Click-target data
>>

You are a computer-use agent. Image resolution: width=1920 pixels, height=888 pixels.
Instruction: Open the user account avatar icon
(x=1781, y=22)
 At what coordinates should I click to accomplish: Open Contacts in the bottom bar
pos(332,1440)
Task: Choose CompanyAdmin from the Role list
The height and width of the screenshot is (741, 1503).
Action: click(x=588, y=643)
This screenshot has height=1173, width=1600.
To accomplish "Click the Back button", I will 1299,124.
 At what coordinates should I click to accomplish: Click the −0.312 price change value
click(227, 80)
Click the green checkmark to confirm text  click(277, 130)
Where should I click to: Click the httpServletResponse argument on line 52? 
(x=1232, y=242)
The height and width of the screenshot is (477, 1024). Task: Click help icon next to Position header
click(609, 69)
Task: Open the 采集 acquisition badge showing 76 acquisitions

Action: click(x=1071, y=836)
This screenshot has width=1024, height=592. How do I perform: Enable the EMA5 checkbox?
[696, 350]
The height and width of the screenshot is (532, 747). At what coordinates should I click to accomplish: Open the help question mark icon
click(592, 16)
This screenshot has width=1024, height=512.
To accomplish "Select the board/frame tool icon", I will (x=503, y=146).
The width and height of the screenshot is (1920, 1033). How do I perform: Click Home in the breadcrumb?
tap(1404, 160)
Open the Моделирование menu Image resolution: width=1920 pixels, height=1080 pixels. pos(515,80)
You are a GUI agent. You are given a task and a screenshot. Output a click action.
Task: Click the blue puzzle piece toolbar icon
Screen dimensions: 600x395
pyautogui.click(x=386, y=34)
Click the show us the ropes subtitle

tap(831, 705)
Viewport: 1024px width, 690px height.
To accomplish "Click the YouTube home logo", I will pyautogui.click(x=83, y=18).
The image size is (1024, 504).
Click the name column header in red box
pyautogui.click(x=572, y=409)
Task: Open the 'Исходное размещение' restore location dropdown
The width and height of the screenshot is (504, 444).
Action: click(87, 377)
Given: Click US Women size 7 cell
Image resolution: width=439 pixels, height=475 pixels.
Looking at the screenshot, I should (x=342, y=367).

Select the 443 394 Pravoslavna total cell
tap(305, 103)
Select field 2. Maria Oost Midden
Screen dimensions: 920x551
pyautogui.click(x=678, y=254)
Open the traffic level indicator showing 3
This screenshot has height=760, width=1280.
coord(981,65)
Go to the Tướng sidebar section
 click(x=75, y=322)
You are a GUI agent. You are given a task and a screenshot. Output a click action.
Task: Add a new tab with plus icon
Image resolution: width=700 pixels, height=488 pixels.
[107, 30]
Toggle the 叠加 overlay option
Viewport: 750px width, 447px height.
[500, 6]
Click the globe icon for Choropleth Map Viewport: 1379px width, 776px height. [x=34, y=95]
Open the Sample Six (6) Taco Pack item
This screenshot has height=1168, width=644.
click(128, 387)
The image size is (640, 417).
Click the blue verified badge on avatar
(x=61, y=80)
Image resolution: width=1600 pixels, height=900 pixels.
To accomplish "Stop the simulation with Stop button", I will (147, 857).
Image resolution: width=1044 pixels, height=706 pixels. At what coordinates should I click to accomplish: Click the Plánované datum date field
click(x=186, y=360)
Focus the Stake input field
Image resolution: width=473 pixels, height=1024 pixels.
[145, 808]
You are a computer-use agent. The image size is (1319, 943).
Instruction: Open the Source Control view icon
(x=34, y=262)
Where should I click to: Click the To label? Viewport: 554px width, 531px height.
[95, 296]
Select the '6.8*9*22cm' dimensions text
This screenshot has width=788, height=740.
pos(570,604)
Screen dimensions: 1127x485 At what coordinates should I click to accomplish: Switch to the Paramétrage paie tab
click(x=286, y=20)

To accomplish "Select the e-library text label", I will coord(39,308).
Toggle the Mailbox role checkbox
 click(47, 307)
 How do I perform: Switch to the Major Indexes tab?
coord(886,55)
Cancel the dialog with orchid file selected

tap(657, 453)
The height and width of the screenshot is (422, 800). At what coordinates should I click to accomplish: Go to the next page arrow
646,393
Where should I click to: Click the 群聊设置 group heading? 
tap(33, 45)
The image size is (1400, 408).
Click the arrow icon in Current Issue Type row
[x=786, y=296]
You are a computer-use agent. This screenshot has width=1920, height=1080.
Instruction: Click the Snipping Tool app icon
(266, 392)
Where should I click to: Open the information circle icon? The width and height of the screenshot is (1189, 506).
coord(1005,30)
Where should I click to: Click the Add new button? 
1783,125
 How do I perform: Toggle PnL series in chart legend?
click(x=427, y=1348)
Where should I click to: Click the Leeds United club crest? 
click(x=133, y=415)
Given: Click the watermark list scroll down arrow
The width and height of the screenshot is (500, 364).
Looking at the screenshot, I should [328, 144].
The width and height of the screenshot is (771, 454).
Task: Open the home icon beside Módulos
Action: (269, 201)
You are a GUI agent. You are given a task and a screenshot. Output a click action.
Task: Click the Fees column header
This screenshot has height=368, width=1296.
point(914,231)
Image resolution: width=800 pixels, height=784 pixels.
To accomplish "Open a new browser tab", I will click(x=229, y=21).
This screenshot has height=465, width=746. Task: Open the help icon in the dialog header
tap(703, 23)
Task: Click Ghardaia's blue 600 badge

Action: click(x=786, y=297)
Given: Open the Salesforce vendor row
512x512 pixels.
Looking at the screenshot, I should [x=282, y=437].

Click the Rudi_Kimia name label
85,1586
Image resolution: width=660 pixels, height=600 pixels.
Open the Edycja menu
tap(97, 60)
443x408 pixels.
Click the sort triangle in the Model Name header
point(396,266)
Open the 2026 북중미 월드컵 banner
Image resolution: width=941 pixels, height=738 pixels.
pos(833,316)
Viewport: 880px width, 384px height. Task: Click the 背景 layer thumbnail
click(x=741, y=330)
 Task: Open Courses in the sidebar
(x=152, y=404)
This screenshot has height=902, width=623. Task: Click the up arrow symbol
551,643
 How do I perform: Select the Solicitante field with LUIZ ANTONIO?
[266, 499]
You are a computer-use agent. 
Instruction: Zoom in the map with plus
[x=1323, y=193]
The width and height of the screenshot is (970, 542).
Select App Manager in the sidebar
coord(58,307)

<<

= GIVEN PROBLEM =
Can you shift every answer coordinate by 70? Rewrite all lines from the first one through the line with "(x=1232, y=242)", adding 70 to each x and y value in the answers and leaving everything else unchanged.

= TASK SOLUTION =
You are a computer-use agent. Image resolution: width=1920 pixels, height=888 pixels.
Instruction: Open the user account avatar icon
(x=1851, y=92)
 At what coordinates should I click to accomplish: Open Contacts in the bottom bar
pos(402,1510)
Task: Choose CompanyAdmin from the Role list
The height and width of the screenshot is (741, 1503).
Action: click(x=658, y=713)
This screenshot has height=1173, width=1600.
To accomplish "Click the Back button", I will 1369,194.
 At what coordinates should I click to accomplish: Click the −0.312 price change value
click(297, 150)
Click the green checkmark to confirm text  click(347, 200)
Where should I click to: Click the httpServletResponse argument on line 52? 
(x=1302, y=312)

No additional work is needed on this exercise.